Great grampa had already established his credentials by becoming, in 1875, the first person to swim the English Channel. He then moved to the USA and became a circus performer, diving from great heights into shallow pools of water and holding his breath underwater for long periods of time.
He was however, no match for the power of the Niagara River at the base of the falls.
Wallenda will be heading out over the Falls at about 8:15 tonight, weather permitting. He will reluctantly be wearing a safety harness, a condition of receiving permission to make the attempt. I wish him luck!
From Daredevils of Niagara
Captain Matthew Webb
SWIMMING THE RAPIDS
SWIMMING THE RAPIDS
Captain Matthew Webb was born in England in 1848, one of seven children and went to sea at an early age.
In 1875 he accomplished the feat of being the first person to swim the English Channel from Dover to Calais, a distance of twenty-five miles.

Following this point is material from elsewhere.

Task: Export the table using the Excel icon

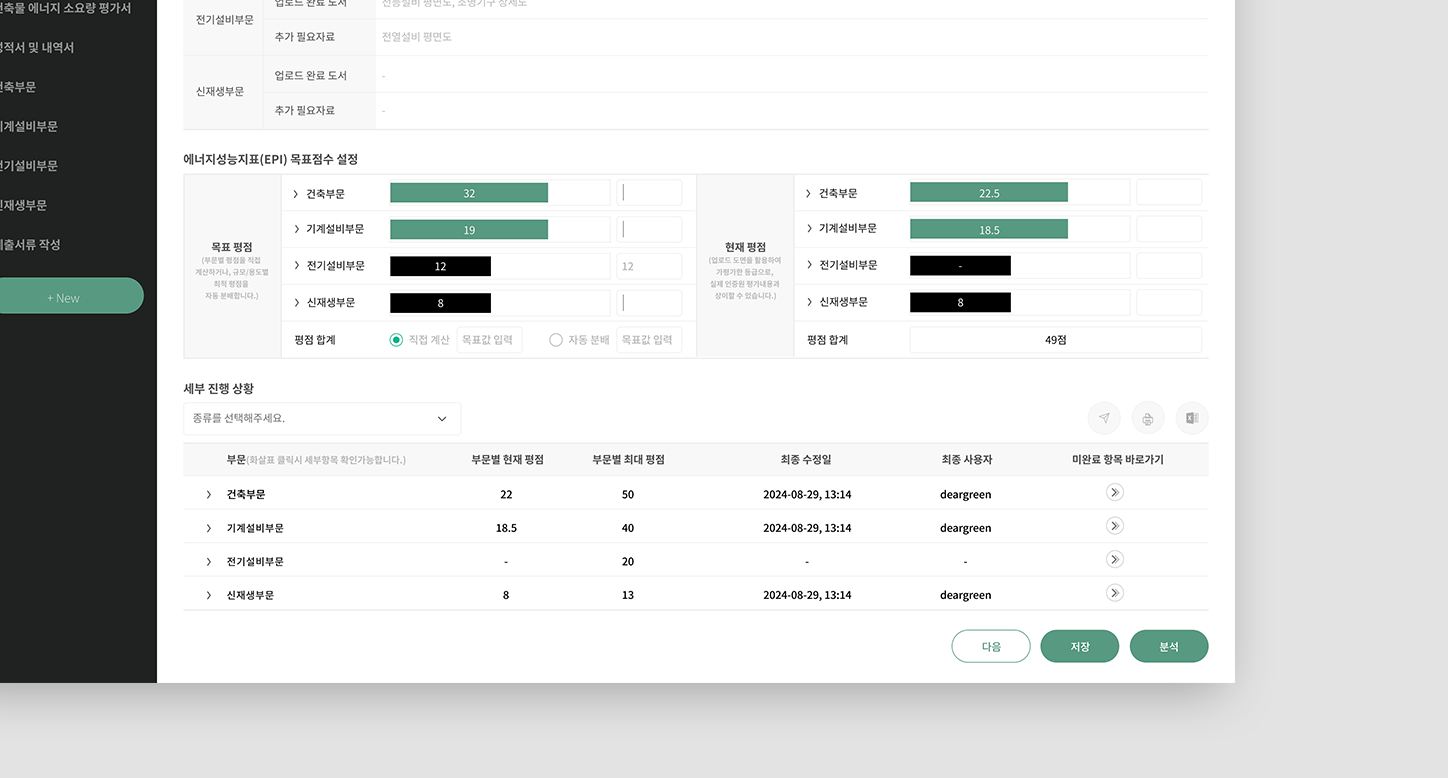Action: coord(1191,418)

He had also been awarded a Gold Medal by the Royal Humane Society when he jumped from a steamer into the water to rescue a man who had fallen overboard.
In 1883 Cpt. Webb visited the falls and inspected the rapids and decided he would be able to swim one of the fiercest set of rapids in the world.

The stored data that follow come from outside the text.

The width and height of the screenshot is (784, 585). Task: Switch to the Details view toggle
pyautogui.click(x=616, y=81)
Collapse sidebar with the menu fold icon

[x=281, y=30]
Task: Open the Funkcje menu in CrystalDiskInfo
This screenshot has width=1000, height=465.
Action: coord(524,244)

Many told him that he was attempting suicide, but Webb was so confident in his swimming abilities that he believed he could conquer the rapids and finish unscathed.
On July 2, 1883 Webb, wearing no life preserver, set out from the Clifton House Hotel at 4 p.m. The event had been well publicized and there were throngs of spectators lining the bridges and gorge. At 4:25, clad only in a red bathing suit he leapt from a small boat from the center of the river into the rapids.
He was seen swimming valiantly under the bridges when a big wave overtook him. Minutes later he was spotted again. Another large wave overcame Mr. Webb and he disappeared under the foaming white water, never to be seen alive again. Webb’s body was recovered four days later in Lewiston.